* _ENTRI YANG DIBERIKAN_:

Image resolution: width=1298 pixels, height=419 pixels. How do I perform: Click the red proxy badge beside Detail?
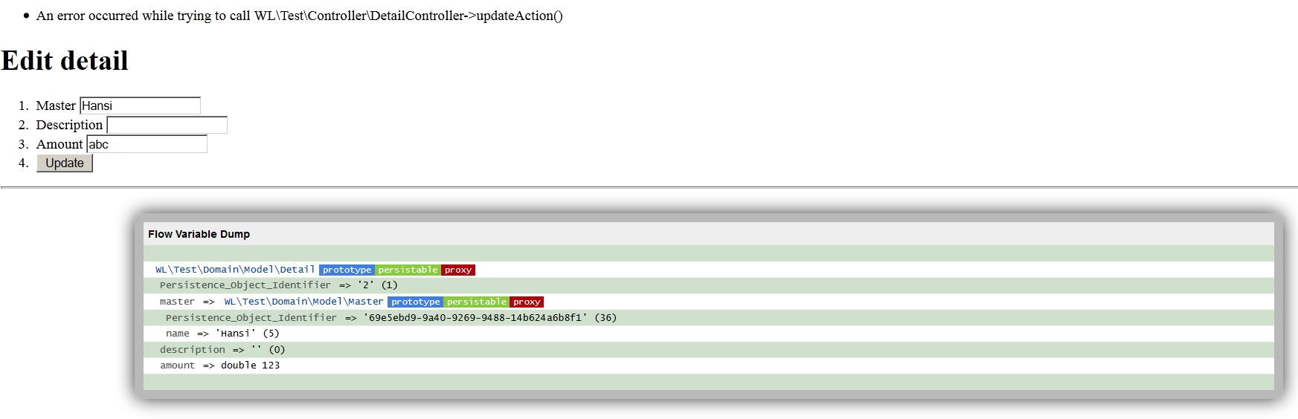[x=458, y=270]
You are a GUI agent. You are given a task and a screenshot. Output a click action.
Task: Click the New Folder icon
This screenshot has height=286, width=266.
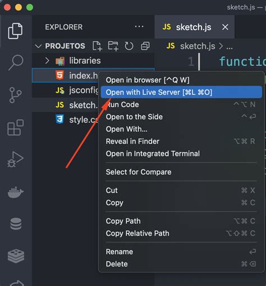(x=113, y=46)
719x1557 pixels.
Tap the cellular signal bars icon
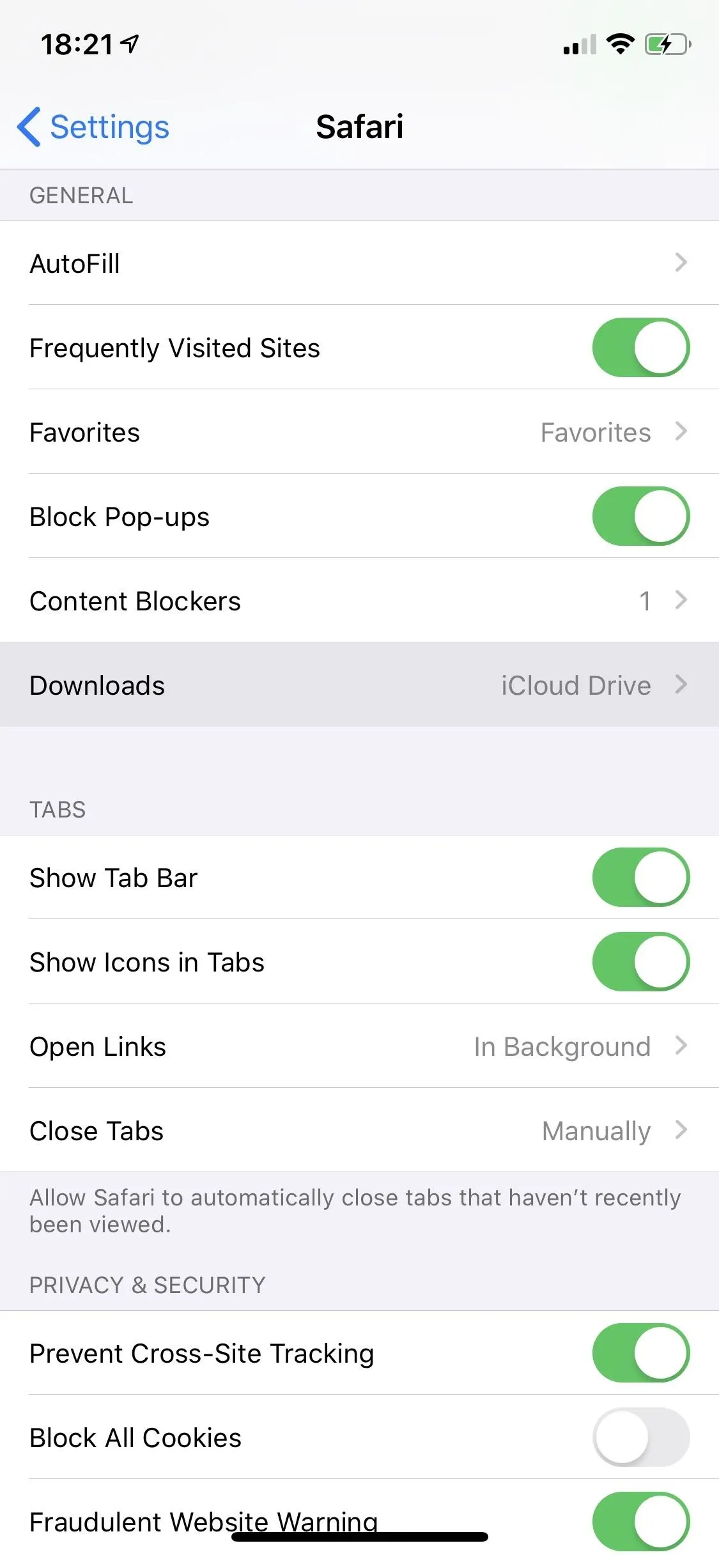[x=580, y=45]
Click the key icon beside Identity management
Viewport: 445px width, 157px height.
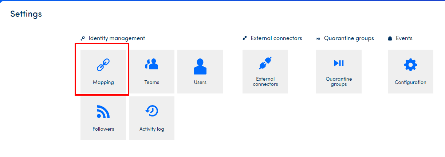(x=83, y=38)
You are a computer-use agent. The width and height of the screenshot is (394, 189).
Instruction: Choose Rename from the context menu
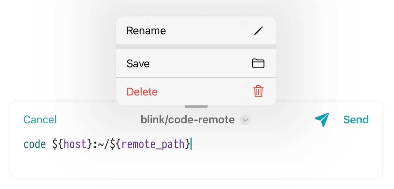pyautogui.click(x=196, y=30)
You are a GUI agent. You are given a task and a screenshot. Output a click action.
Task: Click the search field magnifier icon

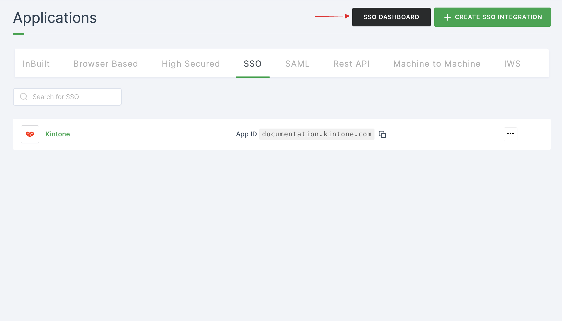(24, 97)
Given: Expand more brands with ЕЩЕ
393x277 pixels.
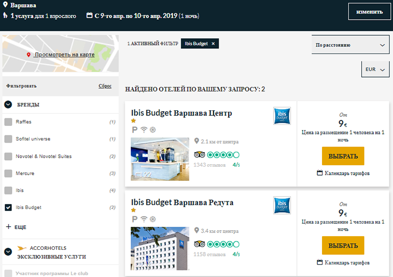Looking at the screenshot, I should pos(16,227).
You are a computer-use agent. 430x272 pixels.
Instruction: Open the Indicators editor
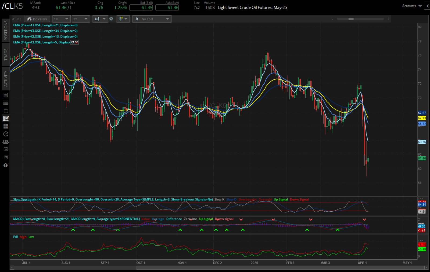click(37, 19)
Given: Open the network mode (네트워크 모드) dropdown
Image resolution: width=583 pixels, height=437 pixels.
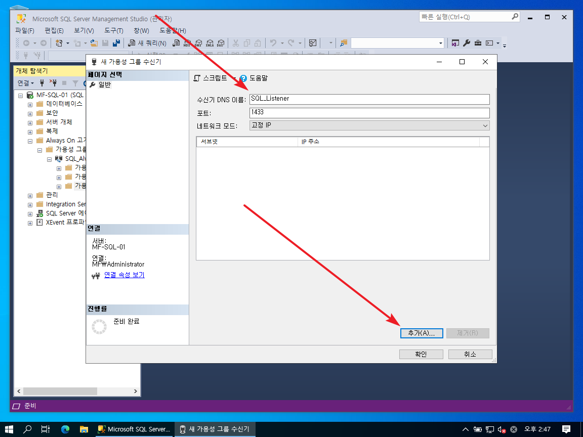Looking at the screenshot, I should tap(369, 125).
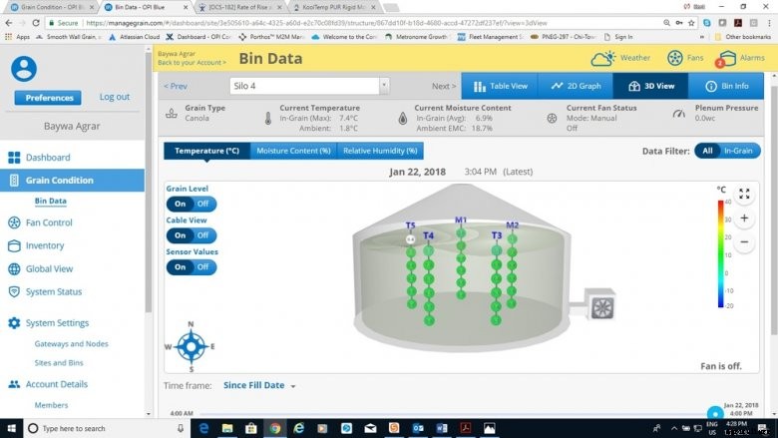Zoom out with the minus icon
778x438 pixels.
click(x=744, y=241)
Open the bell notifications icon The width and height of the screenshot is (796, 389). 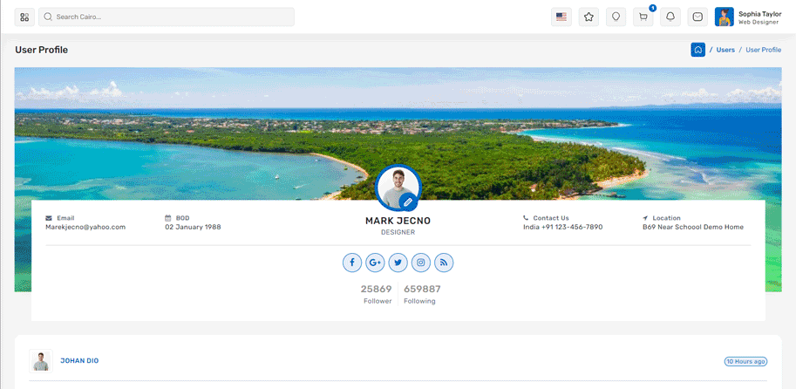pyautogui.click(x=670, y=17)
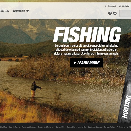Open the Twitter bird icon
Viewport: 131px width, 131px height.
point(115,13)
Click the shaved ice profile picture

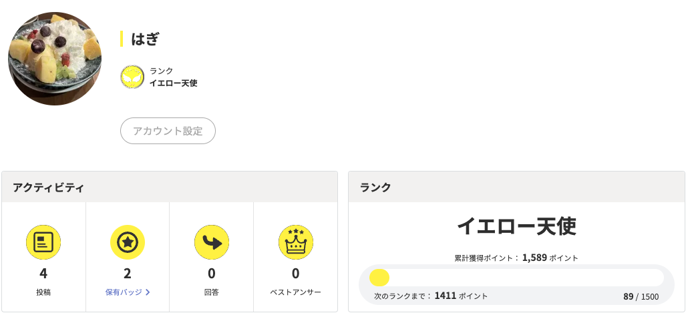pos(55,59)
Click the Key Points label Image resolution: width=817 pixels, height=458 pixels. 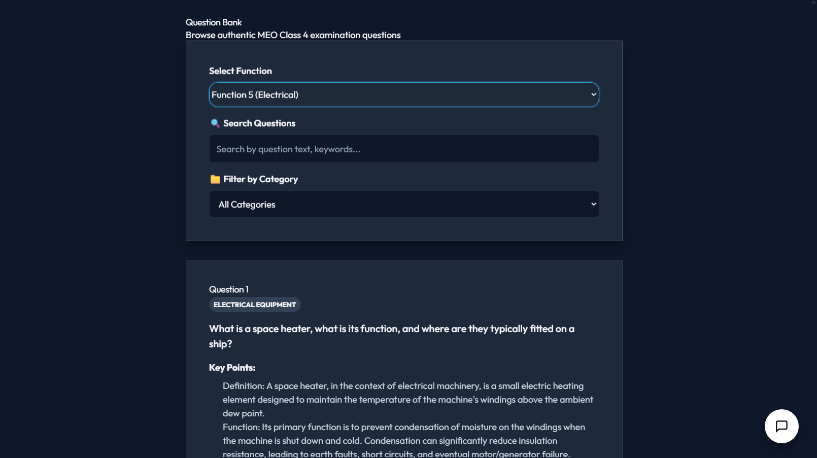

* _YANG HARUS DIKERJAKAN_:
Tulis ulang entri dari baris yang memuat "Click the shaved ice profile picture" sampai entri terakhir, dengan mengganti "shaved ice" menjadi "ice cream" dan membiarkan bagian lain tetap sama. Gambarnya tidak perlu ikut ditulis.

* _SOAL TERJAWAB_:
Click the ice cream profile picture

pos(55,59)
Click the Key Points label Image resolution: width=817 pixels, height=458 pixels. 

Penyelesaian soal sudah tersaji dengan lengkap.